----- PROVIDED TEXT -----
[F]or male-dominated society, man is the founding principle and woman the excluded opposite of this; and as long as such a distinction is tightly held in place the whole system can function effectively. […] Woman is not just an other in the sense of something beyond his ken, but an other intimately related to him as the image of what he is not, and therefore as an essential reminder of what he is. Man therefore needs this other even as he spurns it, is constrained to give a positive identity to what he regards as a no-thing. Not only is his own being parasitically dependent upon the woman, and upon the act of excluding and subordinating her, but one reason why such exclusion is necessary is because she may not be quite so other after all. Perhaps she stands as a sign of something in man himself which he needs to repress, expel beyond his own being, relegate a securely alien region beyond his own definitive limits. Perhaps what is outside is also somehow inside, what is alien also intimate–so that man needs to police the absolute frontier between the two realms as vigilantly as he does just because it may always be transgressed, has always been transgressed already, and is much less absolute than it appears.
– Terry Eagleton on deconstruction, in Literary Theory: An Introduction
Traditionally, one of the functions of the science-fiction/fantasy genre (or genres, if you prefer) has been to make the familiar strange: to give readers a new perspective on our own world by reconfiguring it. To that end, this post concerns the Sontarans, an alien species from the long-running British sci-fi television series Doctor Who. If you’re not familiar with Doctor Who, allow me to be the first to say: hello, and welcome to the internet. Doctor Who chronicles the episodic journeys of a time-traveling alien named The Doctor. Being a sci-fi show with a very loose sense of continuity, it depicts a wide variety of fantastical planets and cultures, usually to allegorical effect. Case in point, the Sontarans, an aggressive, militaristic species of vaguely potato-shaped humanoids.
----- DATA PROVIDED -----
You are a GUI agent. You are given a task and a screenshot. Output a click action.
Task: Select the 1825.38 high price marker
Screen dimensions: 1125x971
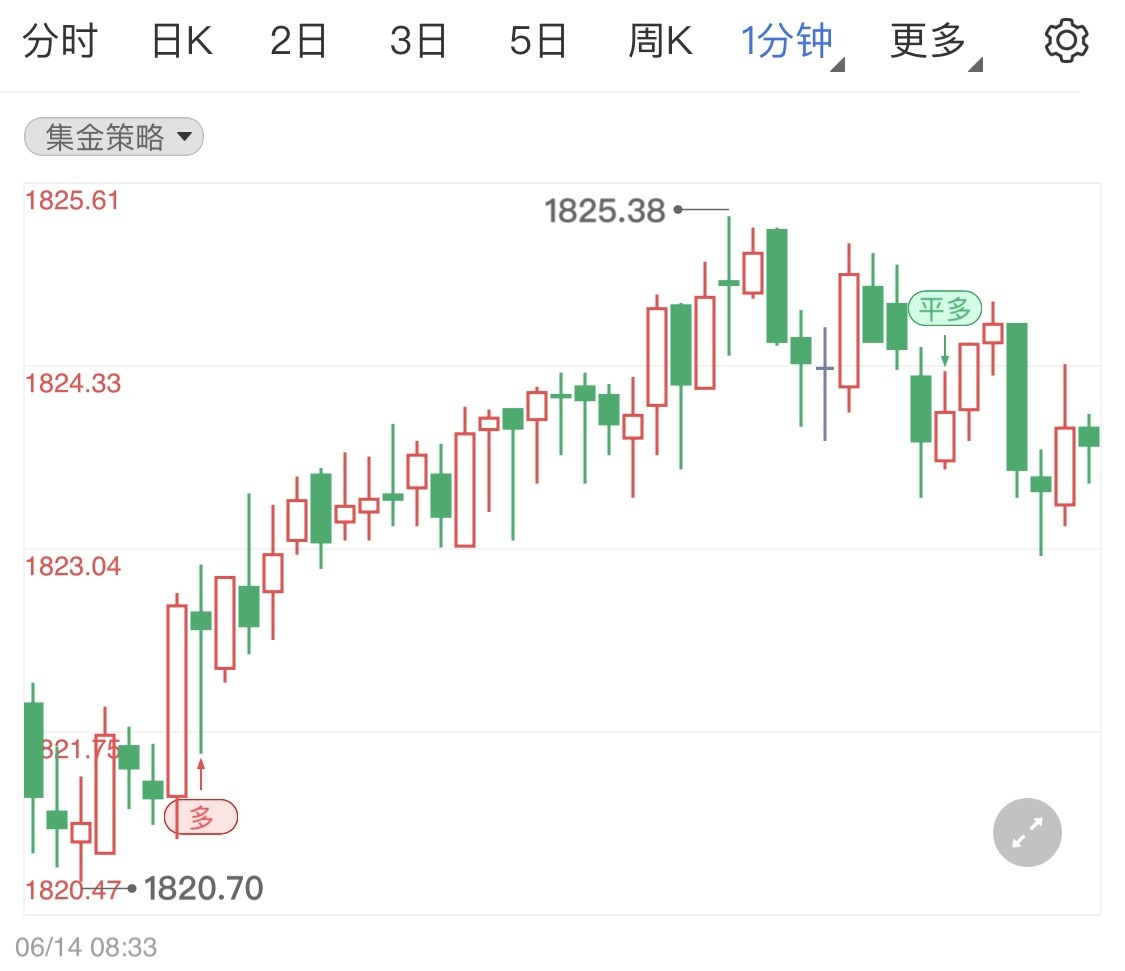(x=605, y=211)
-----
> **DIRECTIONS**:
A – Please rewrite the paragraph beginning "Traditionally, one of the functions" from the text about the Sontarans as a short list that keeps its main facts.
B – Carry on the text about the Sontarans from its final sentence.

> **RESPONSES PER TASK**:
A –
- Science fiction and fantasy have traditionally made the familiar strange, reconfiguring our world to give readers a new perspective on it.
- The post concerns the Sontarans, an alien species from the long-running British sci-fi television series Doctor Who.
- Doctor Who follows the episodic journeys of a time-traveling alien called The Doctor.
- With a loose sense of continuity, the show depicts many fantastical planets and cultures, usually to allegorical effect.
- The Sontarans are one such case: an aggressive, militaristic species of vaguely potato-shaped humanoids.

B –
The Doctor refers to the Sontarans as “the greatest soldiers in the galaxy,” and he ought to know, having seen most of it. Having engaged in a war with another alien race known as the Rutan for some fifty-thousand years, theirs is an unsurprisingly martial culture that valorizes duty above all else. To some degree, we’ve seen their like in our own history. The Sontarans glorify not only killing, but dying in violence; they find acts of pity or compassion to be shameful; they fear being out-bred by their enemies and place great emphasis on controlling the technologies of reproduction; they consistently find foreign cultures to be contemptible and incomprehensible. In short, they seem to embody a weaponized, hierarchical form of masculinity often associated with warlords, military dictatorships, and totalitarian states.
What problematizes the perceived masculinity of the Sontarans, or any gender distinctions we might care to make, is that their species lacks the sexual dimorphism we’ve come to expect from intelligent species. They simply do not have sex, either as category or activity. Lacking the time or inclination for any kind of civilian life, and constantly in need of new cannon fodder, the Sontarans reproduce via cloning, in specialized hatcheries aboard warships or on suitable planets. On that basis, to what extent does it still make sense to refer to their culture as masculine? Can masculinity exist independently of the binary Eagleton detailed above, with neither the feminine (as attribute) or women (as entity)?
Perhaps a better question would be whether the binary is flexible enough to accommodate gendering an asexual species. While Eagleton describes this application of masculinity as being believed to have objective existence and absolute value, in practice, the only truly necessary quality it possesses is that of not being feminine (or, perhaps more accurately, being not-feminine). A man becomes masculine, so to speak, by standing next to someone more feminine than himself.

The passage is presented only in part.